Testen kannst Du selber. Kann sein, dass ich da irgendwas übersehen 
habe.

Gääähn...Sch.. schon so spät? :bahnhof::gaen:


----------



## krey (14. Sep 2005)

Wie genau weiß ich jetzt nicht, aber es ist mit oracle möglich die Rekursion Datenbankintern aufzulösen und das recht schnell. Beim verbinden musst du irgendwas ändern. Wie genau dass jetzt klappte weiß ich auch nicht mehr. Schau einfach mal in die Oracle Manual

Grüße,
Martin


----------



## m@nu (14. Sep 2005)

hey super! vielen dank! ... hatte seit der schule mit SQL nicht mehr so viel zu tun...
hab zuerst schon gedacht ich könnte die syntax mit HSQLDB vergessen, aber funktioniert alles tadellos :-D

nochmals danke & gruss
m@nu


----------



## m@nu (14. Sep 2005)

hm, ne, funktioniert leider doch nicht 
hab mal gegoogelt... scheinbar kann HSQLDB das genze wirklich nicht... hab auch keine startparameter oder ähnliches gefunden...

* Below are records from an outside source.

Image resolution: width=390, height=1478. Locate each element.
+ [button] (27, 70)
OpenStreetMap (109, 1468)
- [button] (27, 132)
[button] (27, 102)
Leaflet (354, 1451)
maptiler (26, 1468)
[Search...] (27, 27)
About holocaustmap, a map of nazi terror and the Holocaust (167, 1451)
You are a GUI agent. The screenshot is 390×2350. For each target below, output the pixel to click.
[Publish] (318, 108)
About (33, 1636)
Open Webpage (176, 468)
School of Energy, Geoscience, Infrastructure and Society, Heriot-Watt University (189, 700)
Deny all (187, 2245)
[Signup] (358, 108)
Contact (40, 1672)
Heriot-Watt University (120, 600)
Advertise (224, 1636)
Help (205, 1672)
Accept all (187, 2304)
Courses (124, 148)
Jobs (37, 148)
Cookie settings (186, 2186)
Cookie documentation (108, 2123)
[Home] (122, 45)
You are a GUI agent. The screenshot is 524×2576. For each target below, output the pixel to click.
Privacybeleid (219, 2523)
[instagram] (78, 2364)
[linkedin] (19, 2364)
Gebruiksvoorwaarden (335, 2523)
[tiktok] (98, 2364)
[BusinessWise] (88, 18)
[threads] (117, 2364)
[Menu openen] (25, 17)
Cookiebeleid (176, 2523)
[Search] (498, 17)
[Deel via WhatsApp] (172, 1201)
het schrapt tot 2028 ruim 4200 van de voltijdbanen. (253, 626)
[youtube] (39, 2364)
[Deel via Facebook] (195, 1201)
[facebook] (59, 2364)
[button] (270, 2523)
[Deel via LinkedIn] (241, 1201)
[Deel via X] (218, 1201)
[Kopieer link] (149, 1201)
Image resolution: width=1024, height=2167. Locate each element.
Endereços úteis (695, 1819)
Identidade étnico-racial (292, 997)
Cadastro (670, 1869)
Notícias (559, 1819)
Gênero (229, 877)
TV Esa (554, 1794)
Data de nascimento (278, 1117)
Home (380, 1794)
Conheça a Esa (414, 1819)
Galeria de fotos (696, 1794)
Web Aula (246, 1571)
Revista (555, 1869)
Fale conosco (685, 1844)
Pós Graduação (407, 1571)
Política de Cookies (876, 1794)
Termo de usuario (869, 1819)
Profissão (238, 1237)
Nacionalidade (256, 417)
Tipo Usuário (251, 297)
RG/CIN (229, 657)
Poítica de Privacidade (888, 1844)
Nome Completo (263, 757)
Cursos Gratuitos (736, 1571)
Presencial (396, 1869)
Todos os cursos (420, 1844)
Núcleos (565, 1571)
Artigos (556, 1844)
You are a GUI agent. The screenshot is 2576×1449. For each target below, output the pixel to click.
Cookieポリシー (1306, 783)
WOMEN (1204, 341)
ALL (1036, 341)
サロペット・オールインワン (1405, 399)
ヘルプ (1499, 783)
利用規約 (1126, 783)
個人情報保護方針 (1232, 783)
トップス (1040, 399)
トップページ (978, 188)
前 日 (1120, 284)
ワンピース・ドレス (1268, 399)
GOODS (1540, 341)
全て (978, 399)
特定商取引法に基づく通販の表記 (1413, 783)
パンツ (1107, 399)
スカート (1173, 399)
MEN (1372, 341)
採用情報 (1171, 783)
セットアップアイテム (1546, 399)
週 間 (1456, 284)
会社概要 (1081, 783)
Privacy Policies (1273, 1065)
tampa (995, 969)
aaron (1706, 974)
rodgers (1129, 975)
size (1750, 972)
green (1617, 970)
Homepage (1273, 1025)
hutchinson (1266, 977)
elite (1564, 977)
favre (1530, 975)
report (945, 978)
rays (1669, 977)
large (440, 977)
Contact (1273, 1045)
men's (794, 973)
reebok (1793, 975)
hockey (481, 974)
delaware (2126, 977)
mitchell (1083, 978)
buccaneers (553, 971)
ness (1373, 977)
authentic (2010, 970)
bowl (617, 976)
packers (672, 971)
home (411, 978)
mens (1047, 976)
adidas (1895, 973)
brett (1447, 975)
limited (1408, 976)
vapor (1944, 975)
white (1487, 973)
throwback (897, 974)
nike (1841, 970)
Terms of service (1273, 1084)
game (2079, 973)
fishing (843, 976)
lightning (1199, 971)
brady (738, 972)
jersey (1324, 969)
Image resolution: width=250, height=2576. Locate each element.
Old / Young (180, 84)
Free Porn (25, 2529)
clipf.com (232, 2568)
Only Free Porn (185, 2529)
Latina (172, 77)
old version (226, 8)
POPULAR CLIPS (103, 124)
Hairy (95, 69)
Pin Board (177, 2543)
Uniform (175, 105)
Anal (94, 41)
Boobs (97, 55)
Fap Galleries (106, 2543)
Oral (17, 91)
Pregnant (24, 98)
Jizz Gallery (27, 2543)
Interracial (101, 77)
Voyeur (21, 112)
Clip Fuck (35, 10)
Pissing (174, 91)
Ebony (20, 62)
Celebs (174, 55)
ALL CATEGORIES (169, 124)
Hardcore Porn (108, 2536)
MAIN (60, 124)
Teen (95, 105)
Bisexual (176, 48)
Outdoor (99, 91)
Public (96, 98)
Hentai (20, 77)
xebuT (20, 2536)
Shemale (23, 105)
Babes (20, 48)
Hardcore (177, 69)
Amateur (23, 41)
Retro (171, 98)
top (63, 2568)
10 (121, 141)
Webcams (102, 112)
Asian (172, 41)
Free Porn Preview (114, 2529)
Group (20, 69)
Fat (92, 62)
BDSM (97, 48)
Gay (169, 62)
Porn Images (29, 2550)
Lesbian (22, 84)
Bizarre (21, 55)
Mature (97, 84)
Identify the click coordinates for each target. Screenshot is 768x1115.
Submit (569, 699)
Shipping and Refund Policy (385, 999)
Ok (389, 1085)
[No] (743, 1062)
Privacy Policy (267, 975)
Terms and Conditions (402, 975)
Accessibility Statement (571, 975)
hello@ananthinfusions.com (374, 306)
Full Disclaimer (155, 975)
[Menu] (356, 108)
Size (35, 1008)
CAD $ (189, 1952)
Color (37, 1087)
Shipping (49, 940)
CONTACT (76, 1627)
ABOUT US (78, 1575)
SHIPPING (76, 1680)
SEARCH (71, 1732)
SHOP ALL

hm, naja, dann muss ich wohl oder übel den WHERE-string java-seitig generieren...


----------



## Bleiglanz (14. Sep 2005)

google mal nach "Nested Set", ist bei kleineren Tabellen sehr praktisch


----------



## m@nu (14. Sep 2005)

@bleiglanz: hmm, das scheint interessant zu sein... thx!
wenn du sagst bei "kleineren tabellen" ... alles unter 100 records (wirds bei mir eher sein) oder alles unter 100'000 records?


----------



## Bleiglanz (14. Sep 2005)

lieber 100, die menge machts aber nicht

bei nested sets musst du bei jeden Insert einen komplettupdate aller Zeilen machen, man kann das also nur bei sehr kleinen oder solchen, bei denen nur selten eingefügt wird machen


----------



## m@nu (14. Sep 2005)

jop, hab ich bemerkt... (und da hakts bei mir auch schon  )

http://www.developersdex.com/gurus/articles/112.asp?Page=3
hier wird ein INSERT beschrieben... HSQLDB kennt die DECLARE anweisung aber scheinbar nicht 

ich krieg noch ne kriese! grml


----------



## m@nu (14. Sep 2005)

habs jetzt doch mit einer rekursiven methode auf der java-seite gelöst... scheint mit HSQLDB leider einfach nicht zu wollen.

trotzdem viele dank für eure hilfe & anregungen! kann ich (wenn ich mal auf einem anderen DB-server arbeite  ) sicher gut gebrauchen!

greetz
m@nu


----------